Connections-real estate-the church-Helmer asked, “What do y’ know about it?”

Hoffman leaned towards Helmer and confided, “I’m out t’ buy the church’s property from the district. I already bought the mortgage on it.”

Helmer couldn’t believe it – buy a church? He asked, “What d’ y’ plan t’ do with it?”

“I’ll add it to the Redmond farm, I bought that a couple months ago,” Hoffman replied. “Tear down the building, clear the brush and trees near it. Don’t know whether t’ make it onto an industrial park, or homes. A lot a’ people coming’ into the area from New York, thanks t’ the new expressway.”

Helmer inhaled, then said, “John, this is a house of worship, a house of God! Don’t that mean anything t’ you?”

Hoffman muttered, “Some a’ the worse teasing’ and bullying’ I got as a kid was in that house of worship!  I tried t’ be a good Christian, follow the Ten Commandments an’ all that! But the other kids – y’ know the Jensen kids, they had this tree fort, an’ their parents were super-Christian? Well, inside the tree fort they had all kinds a’ dirty books an’ magazines, an’ condoms that a’ been used! The other kids had that stuff too, an’ they cussed an’ stole liquor from their parents’ cabinets!”

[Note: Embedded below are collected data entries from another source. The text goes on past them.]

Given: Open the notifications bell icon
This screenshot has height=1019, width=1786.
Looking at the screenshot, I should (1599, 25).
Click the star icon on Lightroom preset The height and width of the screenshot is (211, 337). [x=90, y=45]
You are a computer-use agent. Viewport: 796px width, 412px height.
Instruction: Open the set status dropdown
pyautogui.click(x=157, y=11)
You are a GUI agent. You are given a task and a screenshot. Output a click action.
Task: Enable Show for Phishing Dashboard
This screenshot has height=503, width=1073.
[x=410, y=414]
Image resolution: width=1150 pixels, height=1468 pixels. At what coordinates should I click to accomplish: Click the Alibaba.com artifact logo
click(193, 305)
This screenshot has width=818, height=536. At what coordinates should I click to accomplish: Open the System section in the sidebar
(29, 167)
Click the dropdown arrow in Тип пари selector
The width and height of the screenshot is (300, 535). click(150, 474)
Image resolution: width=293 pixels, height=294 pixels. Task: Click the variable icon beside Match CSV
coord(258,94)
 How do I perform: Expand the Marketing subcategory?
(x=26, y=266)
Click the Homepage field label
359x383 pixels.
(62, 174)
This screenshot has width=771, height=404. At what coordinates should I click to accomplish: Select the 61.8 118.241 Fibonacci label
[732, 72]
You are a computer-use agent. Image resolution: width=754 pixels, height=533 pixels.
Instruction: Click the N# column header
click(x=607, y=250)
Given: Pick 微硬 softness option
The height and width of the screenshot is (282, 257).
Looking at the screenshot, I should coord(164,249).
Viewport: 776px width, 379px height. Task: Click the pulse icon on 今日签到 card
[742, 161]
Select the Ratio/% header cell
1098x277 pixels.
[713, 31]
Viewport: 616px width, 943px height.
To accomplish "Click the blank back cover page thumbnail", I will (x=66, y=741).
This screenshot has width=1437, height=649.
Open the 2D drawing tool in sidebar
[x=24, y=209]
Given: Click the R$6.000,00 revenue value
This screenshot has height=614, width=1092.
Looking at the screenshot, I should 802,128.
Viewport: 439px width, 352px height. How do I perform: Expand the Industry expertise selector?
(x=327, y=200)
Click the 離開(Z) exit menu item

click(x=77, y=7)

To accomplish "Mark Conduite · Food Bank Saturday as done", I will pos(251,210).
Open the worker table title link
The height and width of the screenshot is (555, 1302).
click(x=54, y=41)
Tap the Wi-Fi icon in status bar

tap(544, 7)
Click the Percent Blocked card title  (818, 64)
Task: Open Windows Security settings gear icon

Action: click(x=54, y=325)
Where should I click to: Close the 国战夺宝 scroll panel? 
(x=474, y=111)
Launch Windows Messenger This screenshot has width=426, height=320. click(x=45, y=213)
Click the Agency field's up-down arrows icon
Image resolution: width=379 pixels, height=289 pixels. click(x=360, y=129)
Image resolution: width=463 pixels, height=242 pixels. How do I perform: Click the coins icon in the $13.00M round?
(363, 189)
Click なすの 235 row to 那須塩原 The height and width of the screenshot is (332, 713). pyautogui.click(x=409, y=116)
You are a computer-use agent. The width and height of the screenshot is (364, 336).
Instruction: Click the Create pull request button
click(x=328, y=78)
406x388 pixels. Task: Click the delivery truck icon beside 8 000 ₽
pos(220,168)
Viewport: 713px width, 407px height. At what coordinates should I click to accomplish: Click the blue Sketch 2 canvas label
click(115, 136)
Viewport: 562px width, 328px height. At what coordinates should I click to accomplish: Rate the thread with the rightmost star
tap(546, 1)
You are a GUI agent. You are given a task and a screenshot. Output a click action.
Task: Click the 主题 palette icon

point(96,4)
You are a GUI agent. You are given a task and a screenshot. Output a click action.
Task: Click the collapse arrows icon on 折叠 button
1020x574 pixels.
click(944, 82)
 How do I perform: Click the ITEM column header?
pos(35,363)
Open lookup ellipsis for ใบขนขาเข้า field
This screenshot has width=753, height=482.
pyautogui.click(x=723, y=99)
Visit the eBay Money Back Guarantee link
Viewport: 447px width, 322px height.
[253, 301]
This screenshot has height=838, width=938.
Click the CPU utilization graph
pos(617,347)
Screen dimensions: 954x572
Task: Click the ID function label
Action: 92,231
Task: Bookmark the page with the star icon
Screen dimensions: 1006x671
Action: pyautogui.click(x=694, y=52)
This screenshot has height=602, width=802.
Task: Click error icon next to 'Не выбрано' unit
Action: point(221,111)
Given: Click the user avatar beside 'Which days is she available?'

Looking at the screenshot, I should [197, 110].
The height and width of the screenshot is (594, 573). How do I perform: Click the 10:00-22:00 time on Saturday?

Hoffman slumped back in his stool and added, “I tried t’ be good, I needed help from someone, anyone, an’ my parents were no good about it! Y’ know my dad was too drunk or too stupid t’ do anything. The other adults didn’t want anything t’ do with me, they all looked like they wanted to smack me.”

Helmer bowed his head – Hoffman was right, the people of the church were mean to him, and ignored his needs. “I guess that’s what made you go into pornography, huh, John?”

“Well, those good Christian people didn’t care about me or my family,” hissed Hoffman, “so I don’t care about them.”

After Helmer left the restaurant, he wondered-was there any hope for the church? Did people care about it? He drove past the church; the signboard’s paint and lettering was fades by the weather, the grass was high, and the stucco face was falling apart.

He drove to the house where he rented a room on Brookfield Road near the creek. He called on as many of the members of the church as he could, with the message, “The district’s planning to close the church! Come to the meeting at the church tomorrow at seven PM.”

Some of them said, “I dunno, we’ll see.”

Later that evening, Helmer prayed for success, but a thought crept up: “Is God using John Hoffman to test the church?”

At the meeting, Helmer told twenty people what went on with Dodson and Hoffman, then concluded, “If we want to save our spiritual home, then I say we take our stand here and now! I say we go to court to stop the order coming from the county, and let’s get together to save this church, which we’ve allowed to fall into neglect, and our souls, which we’ve also neglected! Have we let both rot, complaining but not doing anything?”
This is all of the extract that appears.